* EXERCISE DIRECTIONS *
Copy out the lines below word for word, leaving the pictures out of your answer.

*** DATA PROVIDED

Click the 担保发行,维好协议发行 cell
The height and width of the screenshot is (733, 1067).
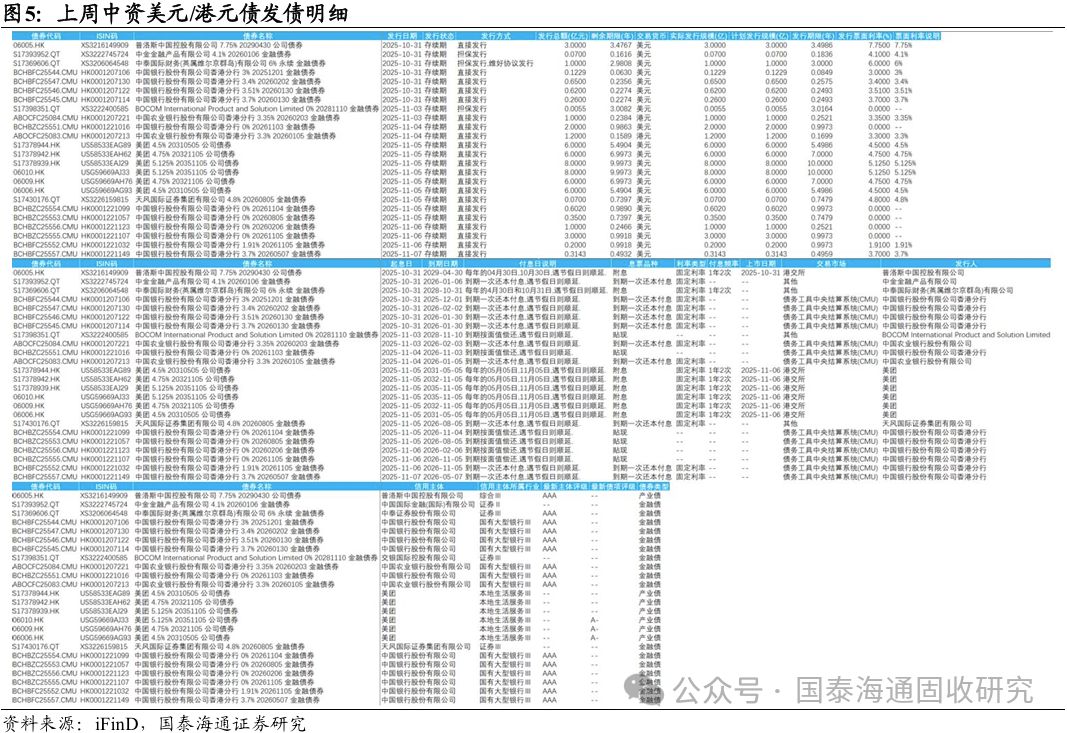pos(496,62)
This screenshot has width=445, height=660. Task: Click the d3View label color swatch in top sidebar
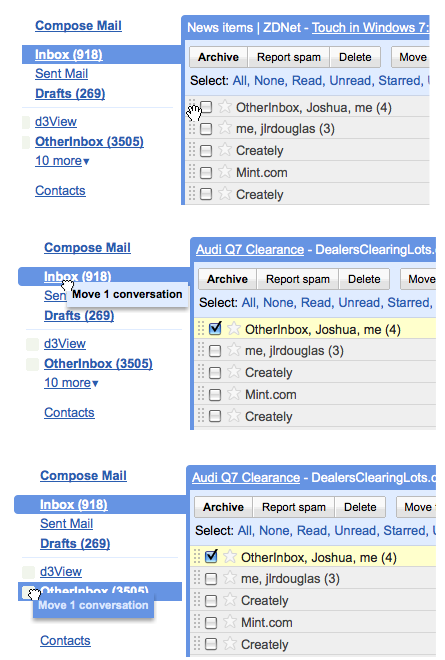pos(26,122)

******

* RESULT BELOW *
Click the 担保发行,维好协议发行 cell
The height and width of the screenshot is (733, 1067).
pos(496,62)
This screenshot has width=445, height=660. Task: Click the d3View label color swatch in top sidebar
pos(26,122)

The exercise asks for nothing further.